- What you need to do
If a line in the data below holds the word "this", include it in the count. Give only the final number.

Top of Data shown

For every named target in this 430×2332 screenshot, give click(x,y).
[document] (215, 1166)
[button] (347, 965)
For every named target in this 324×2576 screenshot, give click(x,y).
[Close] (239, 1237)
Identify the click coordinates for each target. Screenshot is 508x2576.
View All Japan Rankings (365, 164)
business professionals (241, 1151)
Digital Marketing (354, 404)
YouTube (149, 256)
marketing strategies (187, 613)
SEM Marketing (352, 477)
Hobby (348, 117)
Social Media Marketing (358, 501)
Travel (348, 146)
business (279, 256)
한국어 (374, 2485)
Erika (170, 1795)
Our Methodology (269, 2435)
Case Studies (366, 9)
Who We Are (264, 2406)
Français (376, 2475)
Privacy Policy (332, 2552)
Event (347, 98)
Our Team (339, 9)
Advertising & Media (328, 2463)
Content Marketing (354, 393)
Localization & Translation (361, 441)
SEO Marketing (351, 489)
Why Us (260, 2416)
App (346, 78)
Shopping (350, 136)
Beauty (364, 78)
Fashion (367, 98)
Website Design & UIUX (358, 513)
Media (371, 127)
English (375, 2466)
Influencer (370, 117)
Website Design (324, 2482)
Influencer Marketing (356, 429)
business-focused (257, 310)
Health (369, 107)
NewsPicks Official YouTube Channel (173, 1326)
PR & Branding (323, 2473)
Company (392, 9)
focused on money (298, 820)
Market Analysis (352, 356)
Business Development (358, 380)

Bottom of Data shown

- Answer box
2